Doctor of Philosophy



Major Professor

Lloyd M. Davis

Committee Members

Christian G. Parigger, Marianne Breinig, Feng-Yuan Zhang


This dissertation presents the development of an instrument based on a confocal fluorescence microscope for feedback-driven trapping of a single molecule or nanoparticle in three-dimensions as it undergoes Brownian diffusion within an aqueous medium. Such trapping enables prolonged observation of a molecule while untethered and free from collisions with surfaces, which is needed to improve various studies, such as investigations of protein folding dynamics, molecular heterogeneities, and interactions. In the experiment, a dilute solution (~100 pM) of fluorescent nano-objects is inserted into a microfluidic device, which achieves trapping by control of electroosmotic flows in two crossed channels.
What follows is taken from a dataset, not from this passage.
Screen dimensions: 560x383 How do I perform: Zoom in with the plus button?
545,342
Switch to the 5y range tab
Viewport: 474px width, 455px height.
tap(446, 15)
The geometry, which is designed using COMSOL Multiphysics, funnels the flows to achieve sufficient electroosmotic speed to counteract Brownian diffusion while maintaining a 4:1 width-to-depth for wide-angle light collection by the microscope objective from the center of the crossing region. A fluorescence excitation volume centered at this point is defined by four overlapping focused laser beams, each with ~0.5 μm beam waist but with centers offset in a tetrahedral arrangement. The beams are derived from a mode-locked laser using a series of beam splitters with the pulses in each beam delayed to provide pulse-interleaved excitation at 304 MHz. Fluorescence is collected through a pinhole and split to two single-photon detectors, which provide signals for an FPGA (Field Programmable Gate Array) for time-gated counting into four channels synchronous with the pulses in each of the laser beams. The FPGA also bins the counts and applies an algorithm to estimate the direction of the position offset of the nano-object and to adjust four voltages. These are applied at the four fluid inlets of the microfluidic cross-channel to electroosmotically drive the fluid to keep the nano-object at the midpoint of the four foci. Movies of camera imaging of trapped nano-objects were acquired. Results show trapping of 40 nm FluoSpheres for ~4 minutes, 20 nm FluoSpheres for ~25 seconds, and 5 nm protein molecules of Streptavidin-Alexa Fluor™ 647 for ~1.5 seconds. In addition, Maximum Likelihood Estimation of positions from binned photons was conducted for the FluoSphere experiments to estimate effective spring constants of the trap.